犬種はチワワ。俺と朱音が小学生の頃に朱音が飼ったペット。てことは、今は6~7歳くらいか?


というか、このタイミングで出てくるのかよ朱音。しかも今俺のことを……。


「ありがとう!助かった~」

「ああ……」


それに、学校でのあの空気はどこへ行った。何も話せなかったくせに。お互いにだけど。


「朱音ちゃん?」

「え?玖乃さん?」

「あ…」


これはまずい状況では?浮気現場を目撃された人ってこんな気持ちなのだろうか。いや、浮気も何もしてないけどね?


「けんちゃんって…?」

「あ、それは……」


やっぱ聞こえたか。さすがにあんだけ大声で呼んだら聞こえるか。

これじゃあもう誤魔化しようもないな。それに、ここまで来たらもう誤魔化しても意味はないか。
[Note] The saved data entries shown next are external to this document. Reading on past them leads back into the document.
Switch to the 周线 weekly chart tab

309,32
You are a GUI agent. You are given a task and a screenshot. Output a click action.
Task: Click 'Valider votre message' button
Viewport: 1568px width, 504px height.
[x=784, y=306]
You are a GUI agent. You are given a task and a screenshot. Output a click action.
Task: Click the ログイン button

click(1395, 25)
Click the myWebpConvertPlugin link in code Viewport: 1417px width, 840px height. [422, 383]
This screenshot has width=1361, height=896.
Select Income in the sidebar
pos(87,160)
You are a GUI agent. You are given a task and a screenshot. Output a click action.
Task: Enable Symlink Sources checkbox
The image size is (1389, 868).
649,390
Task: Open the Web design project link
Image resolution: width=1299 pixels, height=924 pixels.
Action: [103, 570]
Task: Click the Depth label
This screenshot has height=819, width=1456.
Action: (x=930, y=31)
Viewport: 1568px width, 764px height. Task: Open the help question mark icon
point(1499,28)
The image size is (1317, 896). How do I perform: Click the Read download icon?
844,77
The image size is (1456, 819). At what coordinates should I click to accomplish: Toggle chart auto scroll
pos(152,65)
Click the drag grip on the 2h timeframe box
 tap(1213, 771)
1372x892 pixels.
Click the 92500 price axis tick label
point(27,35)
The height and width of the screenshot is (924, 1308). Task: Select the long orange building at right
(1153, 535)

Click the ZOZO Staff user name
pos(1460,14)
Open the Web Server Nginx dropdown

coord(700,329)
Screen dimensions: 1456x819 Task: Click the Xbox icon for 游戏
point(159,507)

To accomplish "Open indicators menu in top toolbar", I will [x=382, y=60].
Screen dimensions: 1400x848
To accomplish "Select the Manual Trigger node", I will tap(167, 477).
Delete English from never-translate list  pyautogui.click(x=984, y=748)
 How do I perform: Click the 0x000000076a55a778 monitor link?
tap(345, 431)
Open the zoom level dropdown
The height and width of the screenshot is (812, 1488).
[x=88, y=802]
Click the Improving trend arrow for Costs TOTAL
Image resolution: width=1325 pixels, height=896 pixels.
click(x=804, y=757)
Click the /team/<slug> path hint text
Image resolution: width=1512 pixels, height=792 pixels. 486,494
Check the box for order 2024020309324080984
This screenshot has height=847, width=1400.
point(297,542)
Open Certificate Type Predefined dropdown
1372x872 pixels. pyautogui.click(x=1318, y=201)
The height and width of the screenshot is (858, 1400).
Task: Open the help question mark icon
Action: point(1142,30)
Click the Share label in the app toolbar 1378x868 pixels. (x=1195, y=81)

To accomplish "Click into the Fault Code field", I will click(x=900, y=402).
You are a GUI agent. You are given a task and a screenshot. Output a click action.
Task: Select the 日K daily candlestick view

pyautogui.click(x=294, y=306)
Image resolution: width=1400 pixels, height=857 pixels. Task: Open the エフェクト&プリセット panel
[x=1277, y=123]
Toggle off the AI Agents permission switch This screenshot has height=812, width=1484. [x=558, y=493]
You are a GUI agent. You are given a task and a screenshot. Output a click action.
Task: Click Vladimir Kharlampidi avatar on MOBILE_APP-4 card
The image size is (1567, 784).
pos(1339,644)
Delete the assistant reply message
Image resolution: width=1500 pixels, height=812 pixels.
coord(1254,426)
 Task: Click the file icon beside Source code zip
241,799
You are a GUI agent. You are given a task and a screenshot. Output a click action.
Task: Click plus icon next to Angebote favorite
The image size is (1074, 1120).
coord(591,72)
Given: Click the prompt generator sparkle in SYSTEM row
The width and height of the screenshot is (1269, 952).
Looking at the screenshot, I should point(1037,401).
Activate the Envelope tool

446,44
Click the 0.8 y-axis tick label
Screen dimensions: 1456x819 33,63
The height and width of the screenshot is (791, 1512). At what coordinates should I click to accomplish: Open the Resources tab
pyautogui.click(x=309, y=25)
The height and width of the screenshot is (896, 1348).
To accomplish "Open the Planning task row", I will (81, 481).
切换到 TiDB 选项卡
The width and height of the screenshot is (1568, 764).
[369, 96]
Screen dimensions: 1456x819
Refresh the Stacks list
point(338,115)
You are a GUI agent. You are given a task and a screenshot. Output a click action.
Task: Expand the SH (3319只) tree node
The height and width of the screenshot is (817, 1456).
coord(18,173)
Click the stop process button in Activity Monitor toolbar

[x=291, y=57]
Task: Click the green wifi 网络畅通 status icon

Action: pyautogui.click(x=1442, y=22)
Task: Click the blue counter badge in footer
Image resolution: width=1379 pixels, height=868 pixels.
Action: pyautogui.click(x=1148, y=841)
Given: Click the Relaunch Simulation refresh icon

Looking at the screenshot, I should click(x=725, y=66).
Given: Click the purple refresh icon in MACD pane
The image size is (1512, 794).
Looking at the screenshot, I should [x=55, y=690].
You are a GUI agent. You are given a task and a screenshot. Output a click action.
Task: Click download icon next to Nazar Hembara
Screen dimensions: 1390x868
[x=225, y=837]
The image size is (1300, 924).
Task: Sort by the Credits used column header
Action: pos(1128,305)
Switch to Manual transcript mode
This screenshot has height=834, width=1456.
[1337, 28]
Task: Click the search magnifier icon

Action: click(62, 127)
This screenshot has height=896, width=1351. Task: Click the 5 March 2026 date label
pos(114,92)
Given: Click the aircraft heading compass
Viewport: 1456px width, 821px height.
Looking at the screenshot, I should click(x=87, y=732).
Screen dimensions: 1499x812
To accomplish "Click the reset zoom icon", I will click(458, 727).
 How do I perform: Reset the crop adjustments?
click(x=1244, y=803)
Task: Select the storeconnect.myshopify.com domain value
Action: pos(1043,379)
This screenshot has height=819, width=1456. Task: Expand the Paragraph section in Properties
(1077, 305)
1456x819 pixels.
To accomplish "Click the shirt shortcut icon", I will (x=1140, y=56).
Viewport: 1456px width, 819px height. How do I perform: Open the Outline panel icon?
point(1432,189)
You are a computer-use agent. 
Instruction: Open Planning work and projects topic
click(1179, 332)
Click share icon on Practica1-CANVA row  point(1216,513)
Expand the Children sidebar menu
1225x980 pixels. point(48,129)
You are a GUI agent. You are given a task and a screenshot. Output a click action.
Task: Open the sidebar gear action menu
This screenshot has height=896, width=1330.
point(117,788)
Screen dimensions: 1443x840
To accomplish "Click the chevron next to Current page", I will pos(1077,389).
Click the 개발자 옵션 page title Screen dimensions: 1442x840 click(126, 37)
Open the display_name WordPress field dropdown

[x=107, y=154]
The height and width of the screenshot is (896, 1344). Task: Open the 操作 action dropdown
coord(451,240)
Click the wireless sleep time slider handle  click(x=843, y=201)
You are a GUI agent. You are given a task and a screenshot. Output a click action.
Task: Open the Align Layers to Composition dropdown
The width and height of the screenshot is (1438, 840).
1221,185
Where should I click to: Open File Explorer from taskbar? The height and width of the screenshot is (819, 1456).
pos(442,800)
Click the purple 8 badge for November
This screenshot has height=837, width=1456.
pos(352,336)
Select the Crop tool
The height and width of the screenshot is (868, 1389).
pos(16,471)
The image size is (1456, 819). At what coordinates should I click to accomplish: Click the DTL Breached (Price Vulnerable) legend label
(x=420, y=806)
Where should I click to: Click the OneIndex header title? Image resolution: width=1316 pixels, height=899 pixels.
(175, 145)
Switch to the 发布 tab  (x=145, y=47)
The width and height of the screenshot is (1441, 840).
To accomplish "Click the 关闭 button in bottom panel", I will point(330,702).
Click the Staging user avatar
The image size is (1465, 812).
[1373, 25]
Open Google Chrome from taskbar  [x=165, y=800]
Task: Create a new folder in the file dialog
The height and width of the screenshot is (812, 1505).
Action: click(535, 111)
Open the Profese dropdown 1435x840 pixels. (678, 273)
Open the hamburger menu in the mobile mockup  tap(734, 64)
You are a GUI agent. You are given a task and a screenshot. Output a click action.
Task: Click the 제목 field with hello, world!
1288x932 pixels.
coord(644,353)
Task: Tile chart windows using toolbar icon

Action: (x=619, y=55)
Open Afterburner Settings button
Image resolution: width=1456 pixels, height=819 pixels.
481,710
「玖乃さん。今から言うことは誰にも話さないでほしい」

「え!?」

「これ以上隠すのも面倒くさいし。誤魔化すのは無理だ」

「……まあ、けんちゃんが言うなら」


俺達は玖乃さんに事情を話し、できるだけこの話は広めないでほしいということを伝えた。


「へー。やっぱ二人はそんな関係があったんだね~」

「まあ、そういうわけで」

「でも、何で隠さなきゃいけないの?だって二人の関係は幼馴染みってだけでしょ?バレたら何か駄目なの?」

「まあ、特に理由はない。バレたら面倒くさいことになるからだ」


片桐とかには、特に知られたくないな。


「……まあいいや。秘密にしといてあげる」

「ありがとう玖乃さん…」

「……それで、何で玖乃さんとけんちゃんが一緒に?」

「知らんけど、何か観察されてるっぽい」

「観察?」

「まあね~。でも、もういいや。二人の関係が判明したことだし。良しとしようじゃないか」


ふぅ。家の中にまで入られると更に厄介なことになるとこだった。


「それじゃ私は帰るね。またね、朱音ちゃん」

「うん。また明日」

「………ふぅ」

「またややこしい時に現れるな…」

「いや、まさか玖乃さんがここに来るなんて思わないでしょ?」

「まあ、そのことは悪かったよ。俺も、まさかここまでついてくるとは思わなかったんだ。所々遠回りして時間かけたんだけどな……」


玖乃さんは一度決めたことはとことんやるタイプなんだろうなぁ。諦めが悪いというか頑固というか。


「……けんちゃんはさ。何で……」


…………。


「……朱音?」

「ううん。なんでもない。じゃあ私は帰るね。くるみ捕まえてくれてありがとう。それじゃ」

「ああ」


………なに言おうとしたんだ?あいつ。


朱音の発言には気になるところはあるが……まあいいか。それに、いつの間にか普段どうり話せてたし。


あとは、玖乃さんの口の固さを信じるしかないか。ちょっと心配で明日が怖いけど……。